Communication networks, such as wireless ad hoc or cellular networks, are being increasingly used for computation purposes. Representative examples are over-the-air computing, computing via gossip motivated by sensor networks, holoportation, and interactive communication. When the functions of interest are linear, in special instances, there exist algorithms to efficiently solve the problem. Computation tasks such as ranking of sources, and compressive sensing across networks, or even modeling the link delay or the probability of outage, as well as precoding for efficient data transmission, are only but a few of the many examples of nonlinear functions of interests over communication networks. For executing them, while parallel computing or replication-based techniques, e.g., MapReduce, and scheduling or pipelining have been exploited, physical constraints, such as bandwidth, power, and routing complexity, hinder their scalability. Devising low-complexity algorithms is formidable as existing coding principles cannot be simply extended to nonlinear computing scenarios. We envision a distributed framework for computing functions of data over communication networks.
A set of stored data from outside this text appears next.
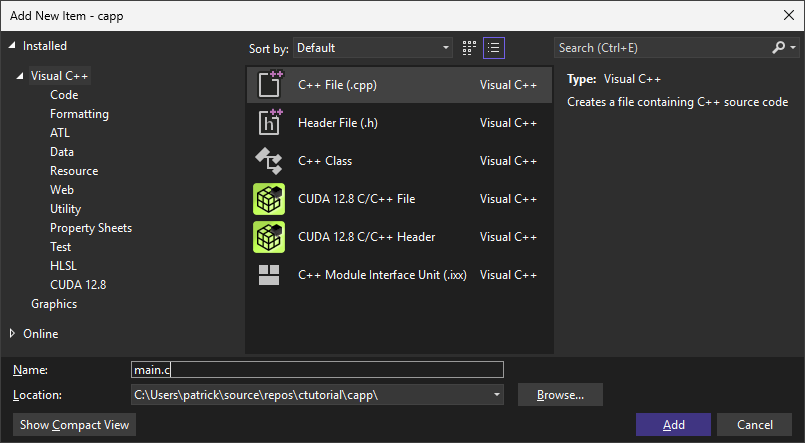Pick the C++ Class template icon
The image size is (805, 443).
point(269,161)
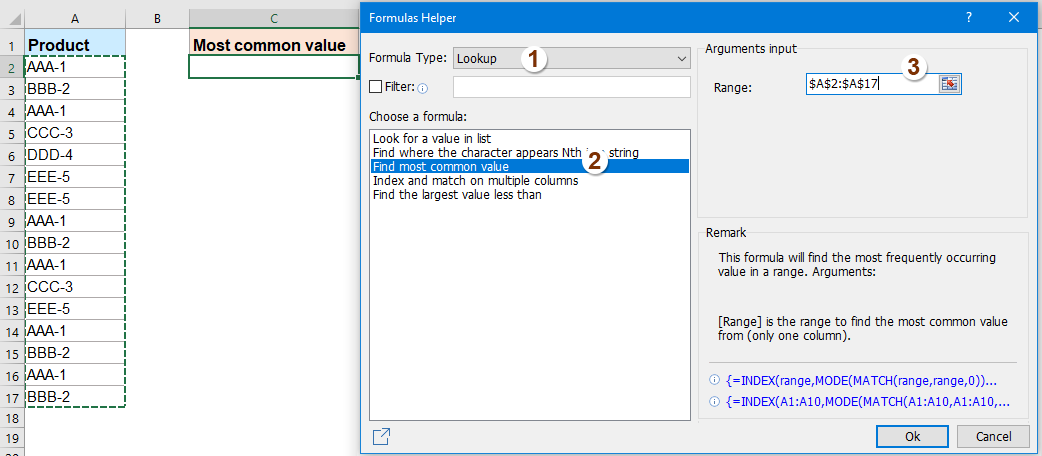The width and height of the screenshot is (1042, 456).
Task: Close the Formulas Helper dialog
Action: click(1017, 18)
Our objective is to create a unified framework for distributed function computation in networks. Looking beyond the current research horizon, we envision a radically new approach to design our framework which involves a careful balance between data, function, and network. We target the emerging frontier research field of distributed functional compression over networks, which capitalizes on finding the shortest length explanation of a function in the number of exchanged communication bits over a network.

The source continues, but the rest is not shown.